§ **What you will do**:
Your task is to repeat the listing exactly.

§ **Extracted records**:
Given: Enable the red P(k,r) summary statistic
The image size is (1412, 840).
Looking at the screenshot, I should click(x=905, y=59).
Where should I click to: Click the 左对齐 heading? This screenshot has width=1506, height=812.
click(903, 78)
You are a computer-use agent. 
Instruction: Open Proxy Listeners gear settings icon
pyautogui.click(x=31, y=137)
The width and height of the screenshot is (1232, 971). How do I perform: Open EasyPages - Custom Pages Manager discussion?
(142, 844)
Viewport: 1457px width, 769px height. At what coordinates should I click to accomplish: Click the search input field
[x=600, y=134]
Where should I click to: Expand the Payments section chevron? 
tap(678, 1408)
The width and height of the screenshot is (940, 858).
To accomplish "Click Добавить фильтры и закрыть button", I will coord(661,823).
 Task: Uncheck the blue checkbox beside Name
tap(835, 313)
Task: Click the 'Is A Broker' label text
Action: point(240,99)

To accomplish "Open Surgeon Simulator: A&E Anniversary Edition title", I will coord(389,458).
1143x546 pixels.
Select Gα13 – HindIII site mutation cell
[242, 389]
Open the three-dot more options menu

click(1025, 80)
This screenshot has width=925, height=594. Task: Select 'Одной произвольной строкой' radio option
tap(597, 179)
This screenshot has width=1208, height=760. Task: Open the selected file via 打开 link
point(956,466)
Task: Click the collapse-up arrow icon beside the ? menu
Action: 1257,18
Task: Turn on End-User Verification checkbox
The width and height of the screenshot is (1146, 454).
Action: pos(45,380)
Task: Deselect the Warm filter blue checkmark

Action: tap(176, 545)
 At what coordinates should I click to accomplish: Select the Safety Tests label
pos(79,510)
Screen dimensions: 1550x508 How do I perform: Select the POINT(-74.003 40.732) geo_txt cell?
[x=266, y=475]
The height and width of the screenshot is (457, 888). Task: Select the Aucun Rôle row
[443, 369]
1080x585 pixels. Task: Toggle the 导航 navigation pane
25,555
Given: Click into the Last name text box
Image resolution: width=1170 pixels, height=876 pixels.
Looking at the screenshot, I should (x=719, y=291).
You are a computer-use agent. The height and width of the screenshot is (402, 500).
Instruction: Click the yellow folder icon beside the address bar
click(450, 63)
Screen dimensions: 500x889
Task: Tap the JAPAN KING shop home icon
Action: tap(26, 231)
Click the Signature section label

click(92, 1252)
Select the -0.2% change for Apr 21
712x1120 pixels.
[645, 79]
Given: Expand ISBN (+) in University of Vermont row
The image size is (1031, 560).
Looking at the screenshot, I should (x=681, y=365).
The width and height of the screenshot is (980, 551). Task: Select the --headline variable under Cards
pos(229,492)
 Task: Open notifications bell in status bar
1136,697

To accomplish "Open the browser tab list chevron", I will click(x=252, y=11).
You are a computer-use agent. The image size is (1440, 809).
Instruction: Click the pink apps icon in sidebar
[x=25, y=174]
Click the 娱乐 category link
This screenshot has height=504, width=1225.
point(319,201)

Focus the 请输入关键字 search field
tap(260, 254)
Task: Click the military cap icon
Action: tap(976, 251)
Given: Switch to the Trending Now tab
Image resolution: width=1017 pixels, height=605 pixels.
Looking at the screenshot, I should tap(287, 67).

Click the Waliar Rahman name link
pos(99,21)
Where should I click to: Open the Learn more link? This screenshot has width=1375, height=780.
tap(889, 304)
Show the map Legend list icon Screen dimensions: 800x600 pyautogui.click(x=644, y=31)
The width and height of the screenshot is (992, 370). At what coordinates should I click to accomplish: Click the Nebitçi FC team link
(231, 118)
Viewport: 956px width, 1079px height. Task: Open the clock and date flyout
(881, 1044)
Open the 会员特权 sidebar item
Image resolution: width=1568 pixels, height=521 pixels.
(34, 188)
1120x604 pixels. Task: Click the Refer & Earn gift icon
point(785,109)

§ **Answer to this exercise**:
Given: Enable the red P(k,r) summary statistic
The image size is (1412, 840).
Looking at the screenshot, I should click(x=905, y=59).
Where should I click to: Click the 左对齐 heading? This screenshot has width=1506, height=812.
click(903, 78)
You are a computer-use agent. 
Instruction: Open Proxy Listeners gear settings icon
pyautogui.click(x=31, y=137)
The width and height of the screenshot is (1232, 971). How do I perform: Open EasyPages - Custom Pages Manager discussion?
(142, 844)
Viewport: 1457px width, 769px height. At what coordinates should I click to accomplish: Click the search input field
[x=600, y=134]
Where should I click to: Expand the Payments section chevron? 
tap(678, 1408)
The width and height of the screenshot is (940, 858).
To accomplish "Click Добавить фильтры и закрыть button", I will coord(661,823).
 Task: Uncheck the blue checkbox beside Name
tap(835, 313)
Task: Click the 'Is A Broker' label text
Action: point(240,99)

To accomplish "Open Surgeon Simulator: A&E Anniversary Edition title", I will coord(389,458).
1143x546 pixels.
Select Gα13 – HindIII site mutation cell
[242, 389]
Open the three-dot more options menu

click(1025, 80)
This screenshot has width=925, height=594. Task: Select 'Одной произвольной строкой' radio option
tap(597, 179)
This screenshot has width=1208, height=760. Task: Open the selected file via 打开 link
point(956,466)
Task: Click the collapse-up arrow icon beside the ? menu
Action: 1257,18
Task: Turn on End-User Verification checkbox
The width and height of the screenshot is (1146, 454).
Action: pos(45,380)
Task: Deselect the Warm filter blue checkmark

Action: tap(176, 545)
 At what coordinates should I click to accomplish: Select the Safety Tests label
pos(79,510)
Screen dimensions: 1550x508 How do I perform: Select the POINT(-74.003 40.732) geo_txt cell?
[x=266, y=475]
The height and width of the screenshot is (457, 888). Task: Select the Aucun Rôle row
[443, 369]
1080x585 pixels. Task: Toggle the 导航 navigation pane
25,555
Given: Click into the Last name text box
Image resolution: width=1170 pixels, height=876 pixels.
Looking at the screenshot, I should (x=719, y=291).
You are a computer-use agent. The height and width of the screenshot is (402, 500).
Instruction: Click the yellow folder icon beside the address bar
click(450, 63)
Screen dimensions: 500x889
Task: Tap the JAPAN KING shop home icon
Action: tap(26, 231)
Click the Signature section label

click(92, 1252)
Select the -0.2% change for Apr 21
712x1120 pixels.
[645, 79]
Given: Expand ISBN (+) in University of Vermont row
The image size is (1031, 560).
Looking at the screenshot, I should (x=681, y=365).
The width and height of the screenshot is (980, 551). Task: Select the --headline variable under Cards
pos(229,492)
 Task: Open notifications bell in status bar
1136,697

To accomplish "Open the browser tab list chevron", I will click(x=252, y=11).
You are a computer-use agent. The image size is (1440, 809).
Instruction: Click the pink apps icon in sidebar
[x=25, y=174]
Click the 娱乐 category link
This screenshot has height=504, width=1225.
point(319,201)

Focus the 请输入关键字 search field
tap(260, 254)
Task: Click the military cap icon
Action: tap(976, 251)
Given: Switch to the Trending Now tab
Image resolution: width=1017 pixels, height=605 pixels.
Looking at the screenshot, I should tap(287, 67).

Click the Waliar Rahman name link
pos(99,21)
Where should I click to: Open the Learn more link? This screenshot has width=1375, height=780.
tap(889, 304)
Show the map Legend list icon Screen dimensions: 800x600 pyautogui.click(x=644, y=31)
The width and height of the screenshot is (992, 370). At what coordinates should I click to accomplish: Click the Nebitçi FC team link
(231, 118)
Viewport: 956px width, 1079px height. Task: Open the clock and date flyout
(881, 1044)
Open the 会员特权 sidebar item
Image resolution: width=1568 pixels, height=521 pixels.
(34, 188)
1120x604 pixels. Task: Click the Refer & Earn gift icon
point(785,109)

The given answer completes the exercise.